Ab 1951 ist das Schloss ein Altenheim
1951 erwarb der Staat das Schloss mit dem Ziel, ein Altenheim einzurichten. Dieses wurde bis 1985 von den Schwestern des Karmelordens betrieben, später von Servior bis zum Umzug im Jahr 2012 in das neue CIPA „Geenzebléi“. Im Schloss befinden sich die Büros des Fremdenverkehrsvereins, das Museum der Ardennenschlacht sowie seit 1999 ein nationales Brauereimuseum mitsamt Mikrobrauerei und Gerbereimuseum.

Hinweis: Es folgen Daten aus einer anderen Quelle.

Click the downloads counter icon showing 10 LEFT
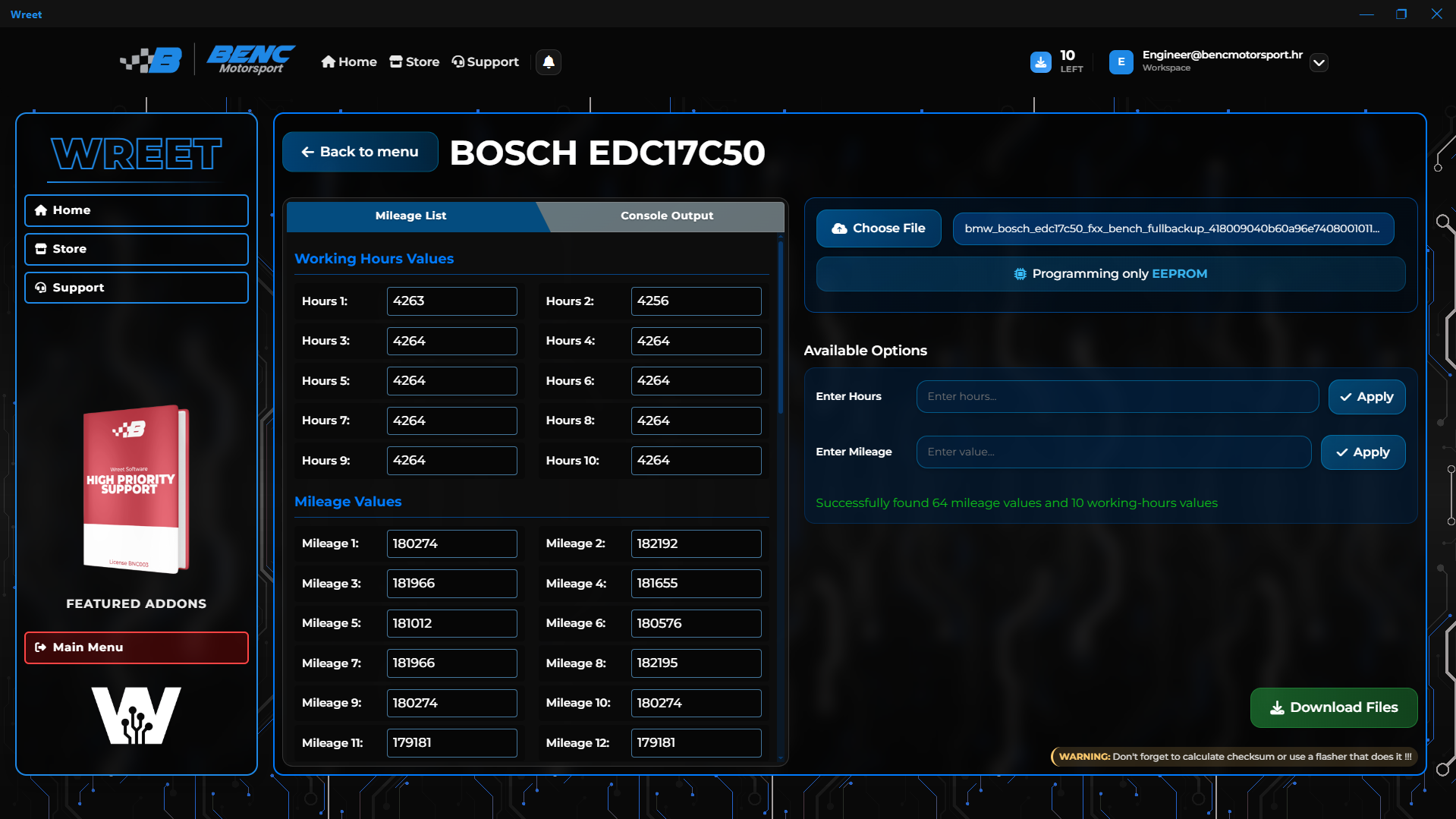The image size is (1456, 819). point(1041,62)
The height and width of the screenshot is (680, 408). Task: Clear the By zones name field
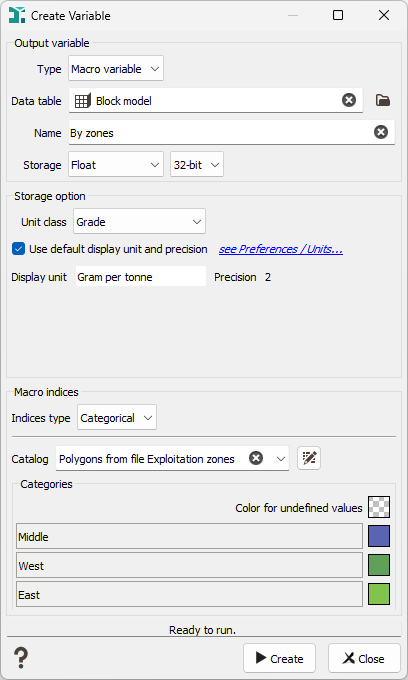381,132
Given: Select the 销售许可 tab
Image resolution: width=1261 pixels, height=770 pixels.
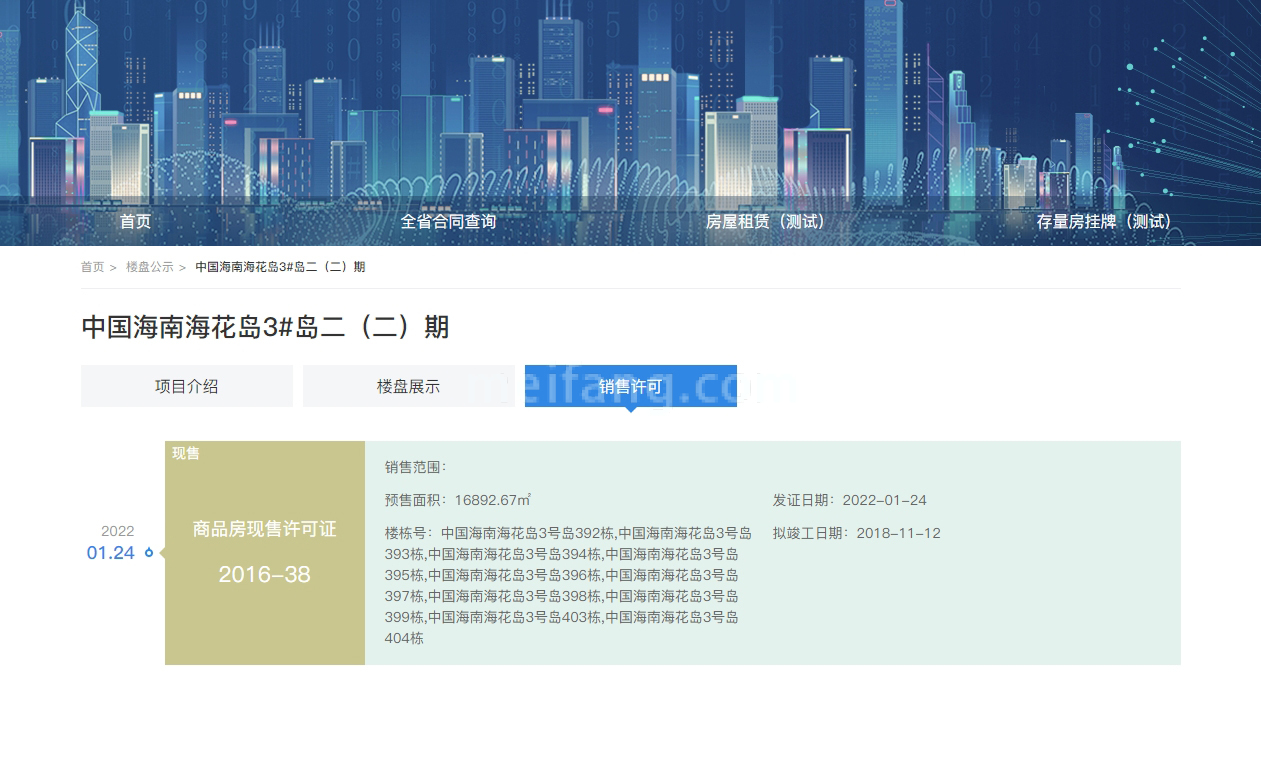Looking at the screenshot, I should (x=630, y=386).
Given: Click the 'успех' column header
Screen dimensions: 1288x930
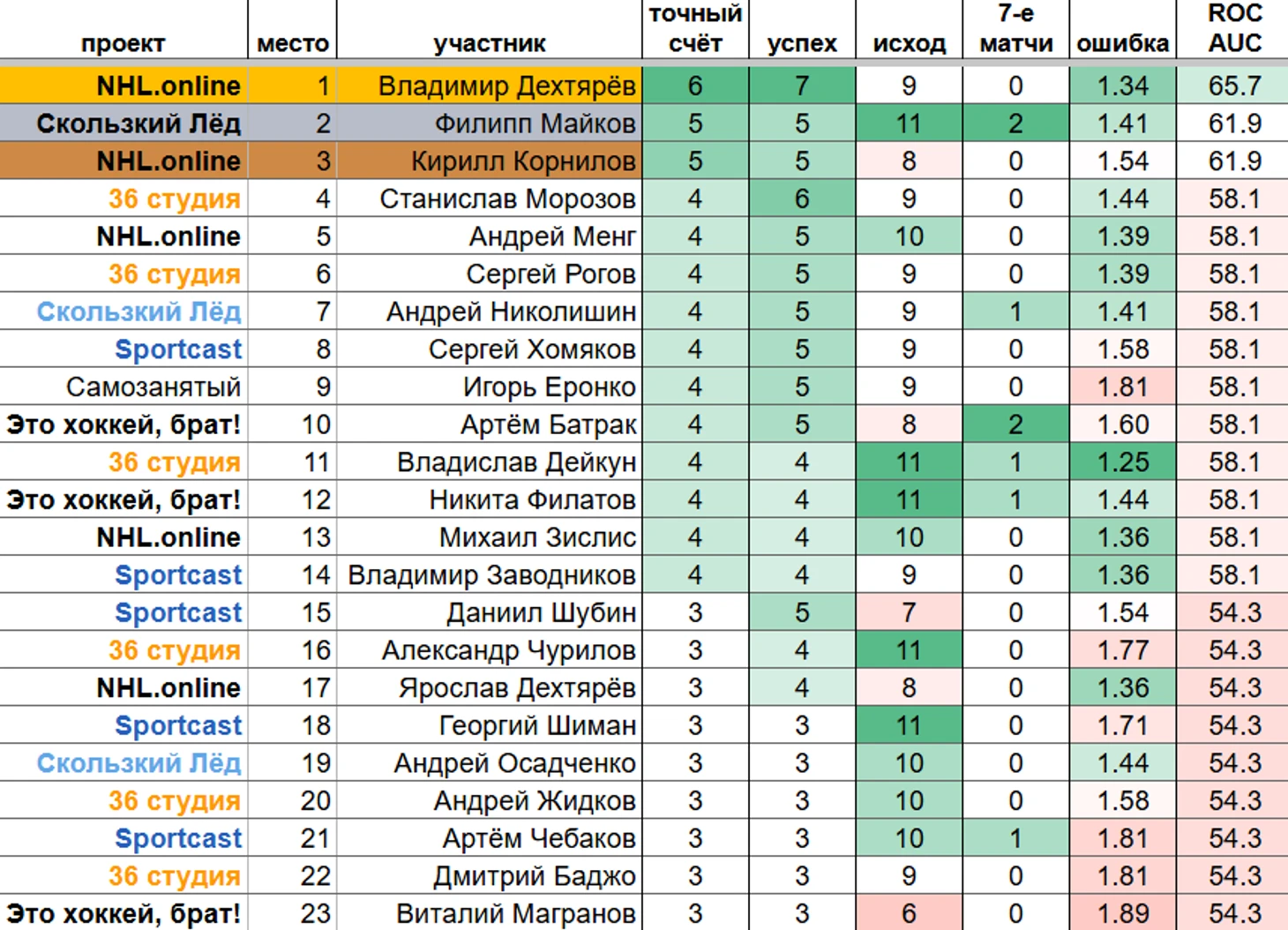Looking at the screenshot, I should click(801, 42).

Seit September 2012 ist das Schul- und Bildungswesen wieder ins Schloss zurückgekehrt. Statt eines Internats wie Mitte des 19. Jahrhunderts hat sich das Schloss in einen Hochschulcampus verwandelt. Im historischen Gemäuer beherbergt sind das Brussels Business Institute of Higher Education (BBI), eine internationale Hotelmanagement- und Touristikfachhochschule, das United Business Institute (UBI) sowie das Business Science Institute (BSI), das ein „Executive Doctorate in Business Management“ vergibt. 2017 ließ sich eine Privatuniversität im Schloss nieder, die University for Digital Technologies in Medicine and Dentistry.
Die Uni bietet zertifizierte postgraduale Studiengänge in der Zahnmedizin sowie universitäre Fortbildungen in der Zahntechnik an, im Mittelpunkt stehen digitale Techniken. Zudem hat sich die Universität der Handhabung und Weiterentwicklung digitaler Technologien im Gesundheitswesen verschrieben.